- _Job_
Put the stretch of lines from the one containing "The height and width of the screenshot is (198, 351)." through the one containing "[x=20, y=261]" into a numbered list, skipping any blank lines and leaving out the pictures.

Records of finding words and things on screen
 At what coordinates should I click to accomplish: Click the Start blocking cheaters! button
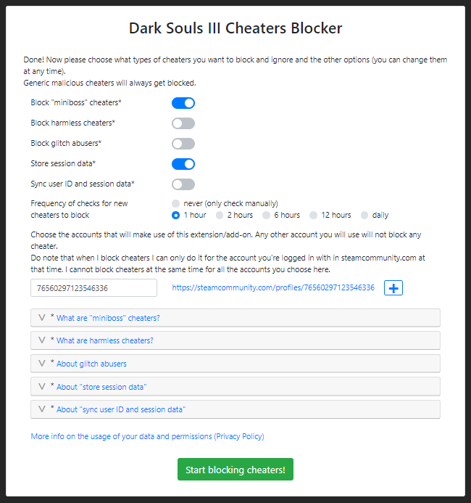[x=236, y=470]
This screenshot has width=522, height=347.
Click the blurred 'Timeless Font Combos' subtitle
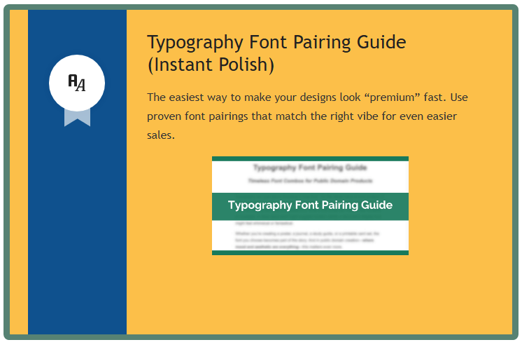tap(310, 180)
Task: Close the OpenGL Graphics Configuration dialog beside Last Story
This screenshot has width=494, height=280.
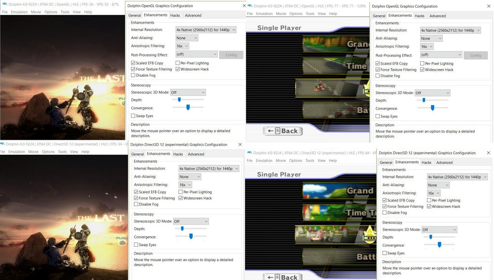Action: click(x=244, y=6)
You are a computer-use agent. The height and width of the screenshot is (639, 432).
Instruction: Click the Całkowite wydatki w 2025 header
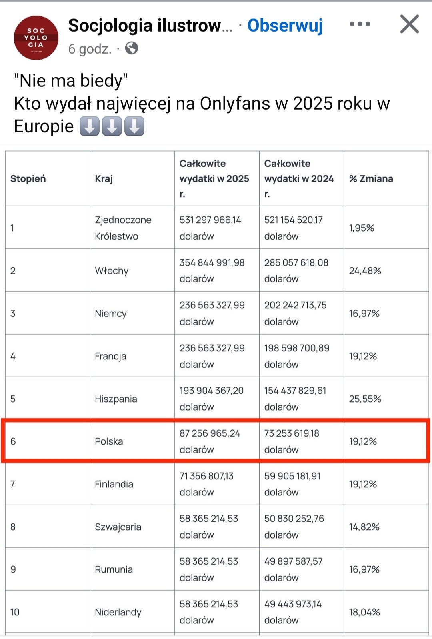point(214,178)
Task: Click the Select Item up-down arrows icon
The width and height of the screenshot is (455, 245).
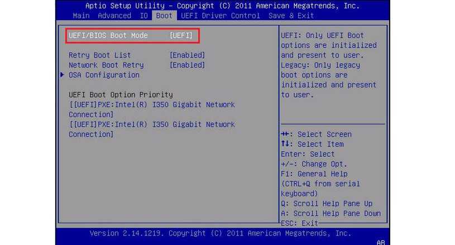Action: coord(285,145)
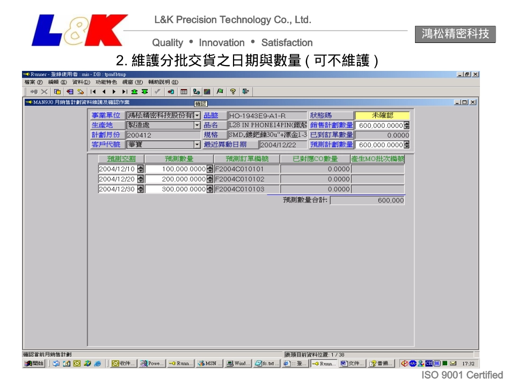
Task: Click the 銷售計劃數量 spinner arrows
Action: [x=406, y=125]
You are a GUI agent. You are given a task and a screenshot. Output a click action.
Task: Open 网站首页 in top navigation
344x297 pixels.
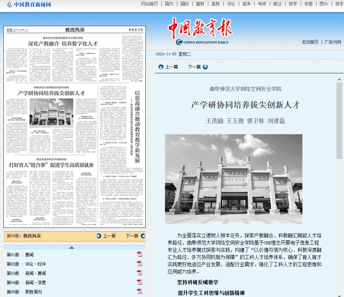pyautogui.click(x=149, y=4)
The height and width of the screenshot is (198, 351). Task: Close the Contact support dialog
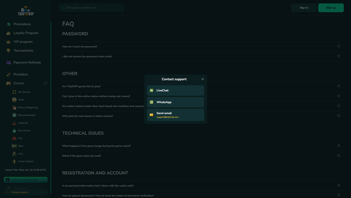[x=203, y=79]
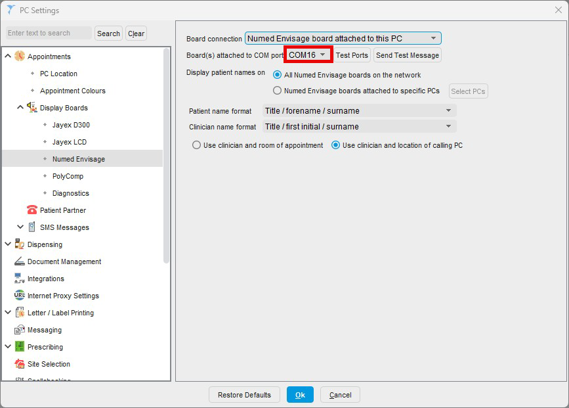Click the Document Management scanner icon
This screenshot has width=569, height=408.
[x=20, y=261]
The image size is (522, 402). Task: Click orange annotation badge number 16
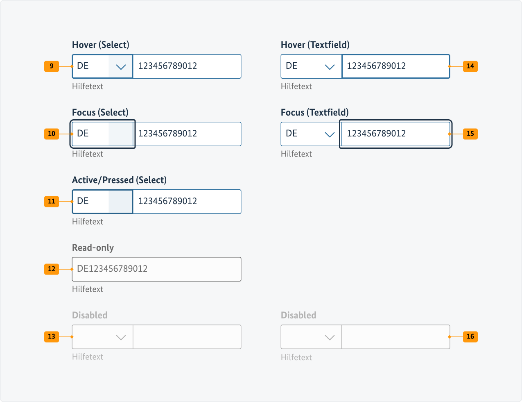click(470, 336)
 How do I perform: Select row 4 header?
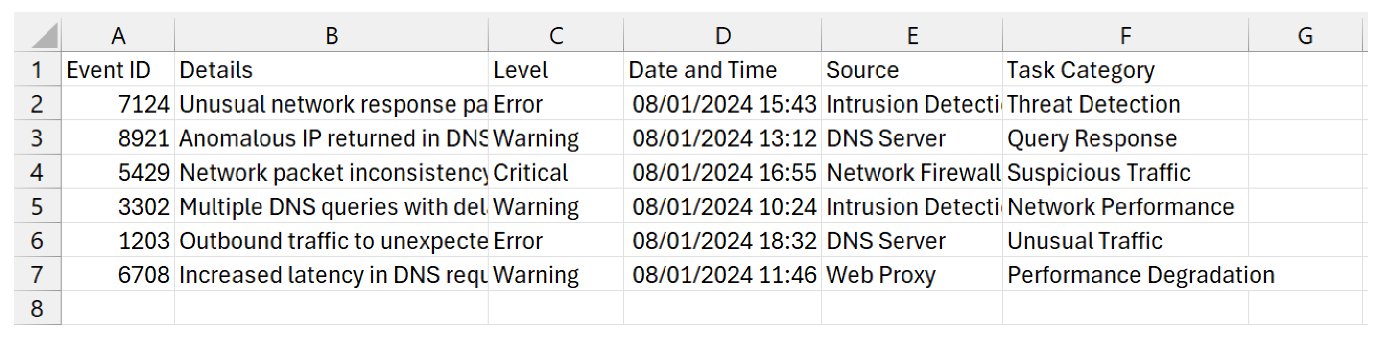37,172
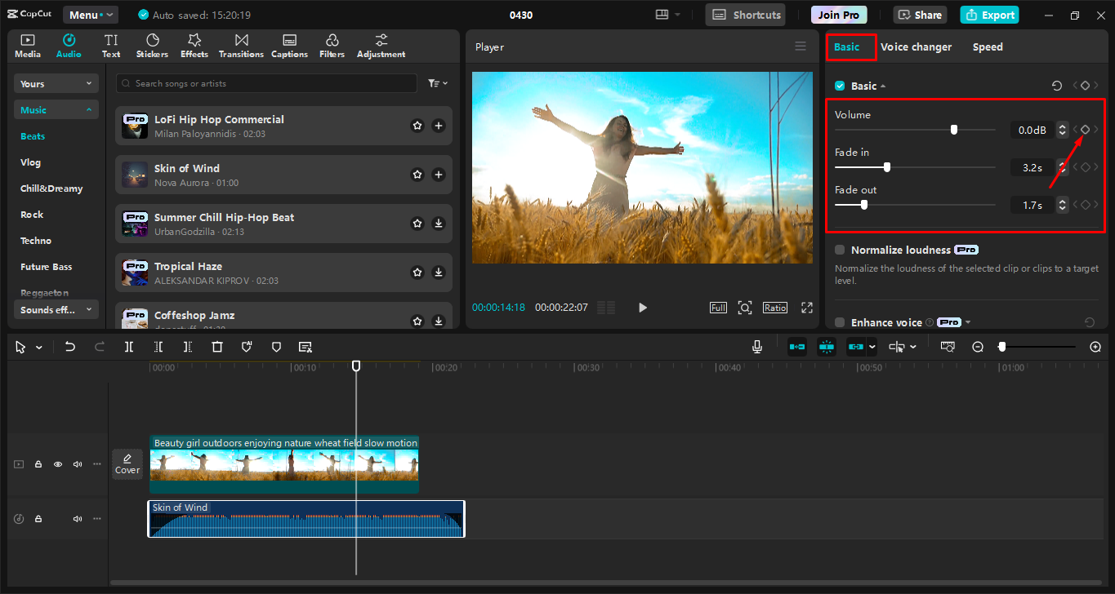Download the Tropical Haze track
The image size is (1115, 594).
(439, 273)
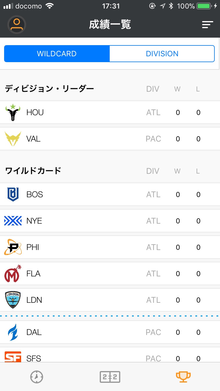Open the user profile icon
This screenshot has width=220, height=391.
[17, 25]
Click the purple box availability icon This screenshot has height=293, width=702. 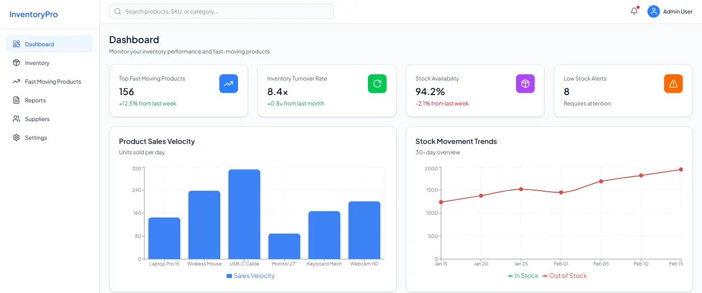pyautogui.click(x=525, y=84)
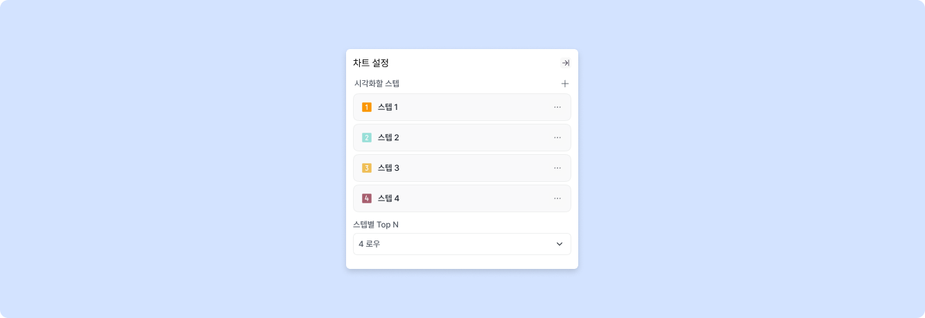Click the maroon number 4 badge
This screenshot has height=318, width=925.
pos(367,198)
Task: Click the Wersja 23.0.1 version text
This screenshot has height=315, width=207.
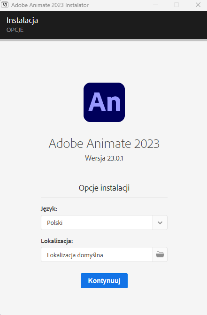Action: [x=104, y=158]
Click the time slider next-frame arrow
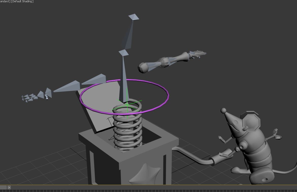The image size is (297, 192). [x=9, y=187]
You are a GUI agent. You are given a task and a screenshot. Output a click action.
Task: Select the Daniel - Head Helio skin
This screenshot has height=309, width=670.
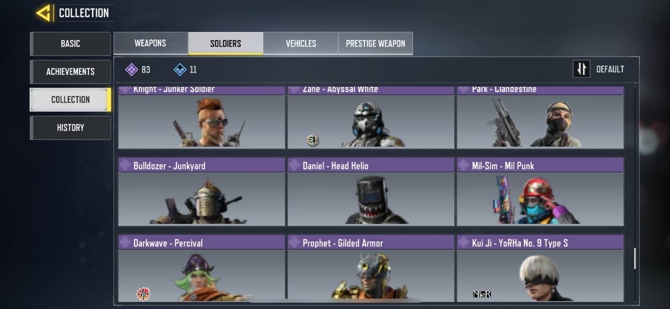(371, 192)
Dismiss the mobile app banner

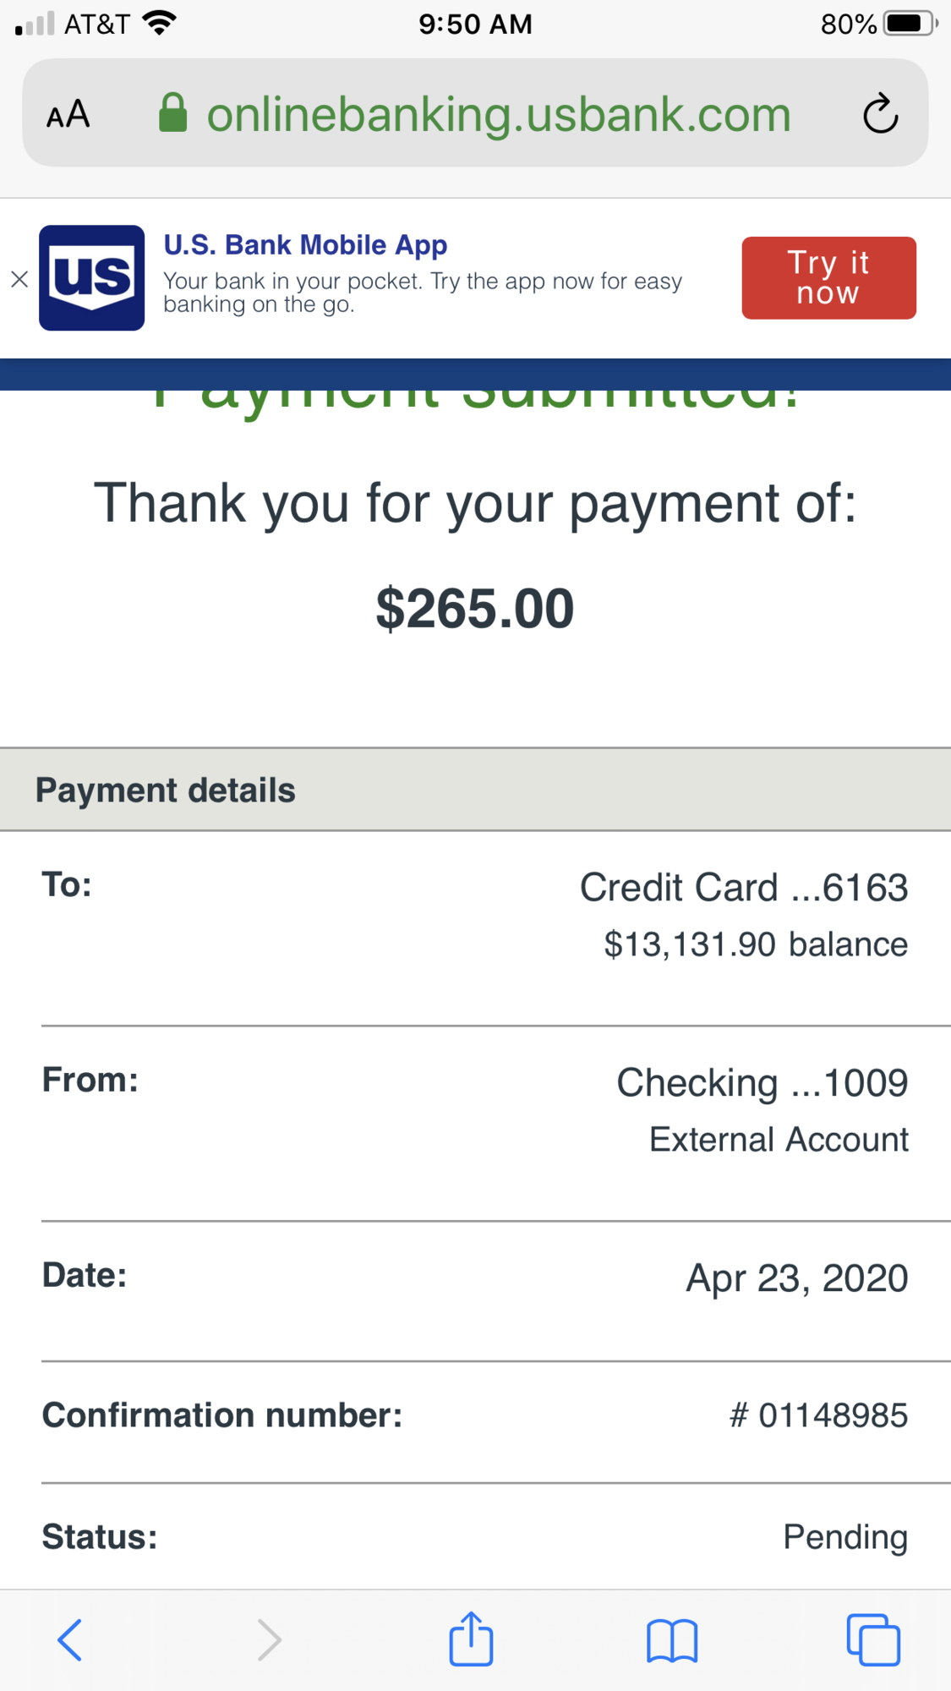pyautogui.click(x=19, y=279)
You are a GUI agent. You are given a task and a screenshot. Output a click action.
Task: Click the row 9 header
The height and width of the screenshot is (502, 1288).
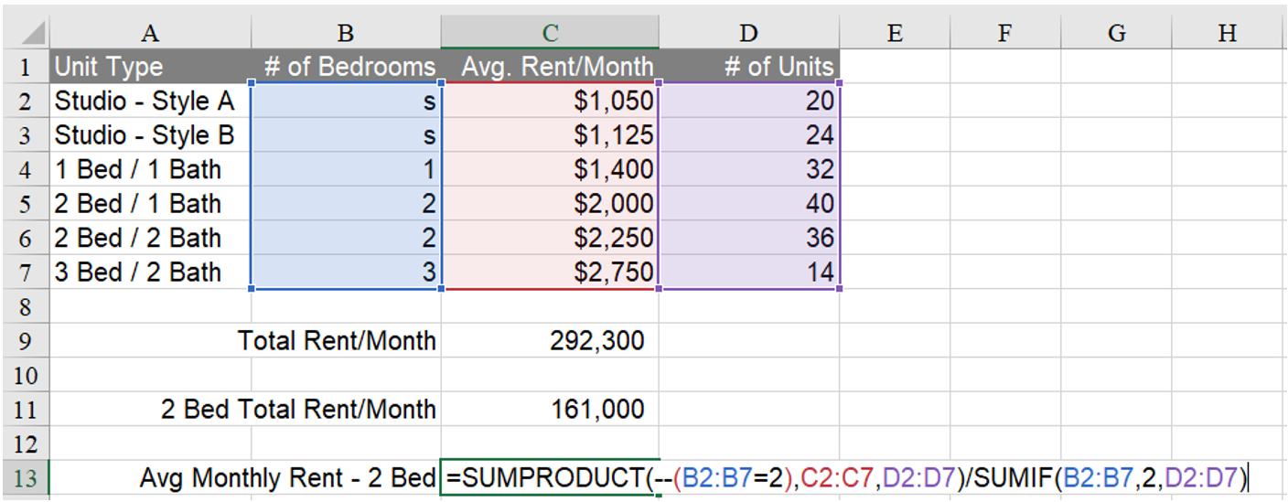coord(25,342)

- _Output below_
1. The height and width of the screenshot is (198, 351). Task: Close the Contact support dialog
2. [x=203, y=79]
3. Click the Document Management scanner icon
4. This screenshot has width=569, height=408.
5. [x=20, y=261]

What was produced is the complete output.